Ciò è - e sarà - possibile a causa del decollo dei margini d’interesse: “quasi doppi per i 10 rialzi dei tassi Bce”. Ma allora perché le casse dello Stato italiano non vedranno un centesimo?

Perché la tassa sugli extraprofitti è un flop?

La tassa degli extraprofitti, a conti fatti, si è rivelata essere un flop perché le banche italiane hanno trovato un modo per “evitarla”, avvalendosi della possibilità di costituire riserve di capitale non distribuibile di 2,5 volte l’importo dovuto. Stando alla ricostruzione di Repubblica tramite fonti, è possibile trovare l’origine del flop nel lavoro svolto sottotraccia dalla vigilanza Bce-Bankitalia, in asse con l’Abi (associazione bancaria italiana) e con il Tesoro, e con la sponda politica di Forza Italia.

La possibilità per le banche di avvalersi della possibilità di destinare a riserva non distribuibile un valore pari a 2,5 volte l’ammontare della tassa sugli extraprofitti è stata introdotta con un emendamento del governo preparato dal Mef, il 23 settembre. Emendamento che è stato approvato dopo che la Bce aveva inviato al Tesoro un parere negativo sull’imposta, sollevando diversi dubbi, tra cui il timore di effetti negativi per il patrimonio bancario e l’economia, in una fase di riduzione dei crediti, dovuta ai rialzi dei tassi e congiuntura stagnante: Bankitalia avrebbe poi censito “oltre 60 miliardi meno di crediti a imprese e famiglie nel Paese a settembre, -6,2% da un anno prima”.

Marina Berlusconi, presidente di Fininvest, che controlla il 30% della banca Mediolanum, aveva aspramente criticato la tassa, sostenendo che fosse “demagogica” e che avrebbe danneggiato l’attrattività dell’Italia per gli investitori. Queste critiche hanno contribuito a rafforzare le posizioni della Bce e delle banche. L’interlocuzione tra Tesoro, Via Nazionale ed Eurotower in quei giorni è stata intensa: e a garantirne la fluidità sarebbe stato - stando a fonti certe di Repubblica - Fabio Panetta, membro uscente del direttivo Bce e governatore di Bankitalia in pectore, gradito a Meloni e vicino ai Berlusconi.

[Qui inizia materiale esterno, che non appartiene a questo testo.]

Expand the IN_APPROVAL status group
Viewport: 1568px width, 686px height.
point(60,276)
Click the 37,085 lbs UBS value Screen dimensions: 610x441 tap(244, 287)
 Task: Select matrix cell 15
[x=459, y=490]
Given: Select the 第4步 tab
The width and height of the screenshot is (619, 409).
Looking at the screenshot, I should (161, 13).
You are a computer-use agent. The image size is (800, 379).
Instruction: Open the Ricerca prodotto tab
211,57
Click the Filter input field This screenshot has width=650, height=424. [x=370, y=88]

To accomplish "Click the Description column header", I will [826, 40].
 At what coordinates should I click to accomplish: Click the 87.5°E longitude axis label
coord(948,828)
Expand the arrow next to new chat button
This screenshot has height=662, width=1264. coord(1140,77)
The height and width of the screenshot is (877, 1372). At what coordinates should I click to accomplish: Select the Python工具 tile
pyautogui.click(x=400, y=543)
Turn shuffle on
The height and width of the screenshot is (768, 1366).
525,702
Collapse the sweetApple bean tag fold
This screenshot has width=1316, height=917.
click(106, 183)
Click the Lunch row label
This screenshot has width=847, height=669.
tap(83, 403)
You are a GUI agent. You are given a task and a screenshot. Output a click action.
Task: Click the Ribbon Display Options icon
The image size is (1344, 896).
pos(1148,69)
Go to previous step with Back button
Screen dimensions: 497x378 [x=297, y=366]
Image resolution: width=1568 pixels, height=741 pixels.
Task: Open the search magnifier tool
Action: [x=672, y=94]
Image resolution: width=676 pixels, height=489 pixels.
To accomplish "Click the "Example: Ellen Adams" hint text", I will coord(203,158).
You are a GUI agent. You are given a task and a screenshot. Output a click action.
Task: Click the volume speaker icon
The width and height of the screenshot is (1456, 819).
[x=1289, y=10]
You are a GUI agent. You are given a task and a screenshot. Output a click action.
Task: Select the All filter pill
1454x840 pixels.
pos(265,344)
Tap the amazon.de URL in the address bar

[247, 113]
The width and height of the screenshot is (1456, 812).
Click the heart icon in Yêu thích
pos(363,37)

A soli tre mesi dal decreto blitz del 7 agosto, e a un mese dalla sua conversione in legge, è ormai chiaro che la norma non porterà un euro al fisco. Già una dozzina dei maggiori istituti in Italia, nei conti del terzo trimestre, ha reso noto che non verserà l’obolo, dovuto a metà 2024, preferendo costituire una riserva di capitale non distribuibile di 2,5 volte l’importo, come Intesa Sanpaolo (828 milioni), Unicredit (440 milioni) e ancora Banco Bpm, Bper, Mediolanum e perfino le banche a controllo pubblico come Mps, Mcc e Popolare Bari.

La tassa che era destinata a portare nelle casse dello Stato circa 3 miliardi di euro, si è rivelato un abbaglio e anzi solo nella giornata dell’8 agosto ha causato una perdita di 10 miliardi in Borsa al settore bancario.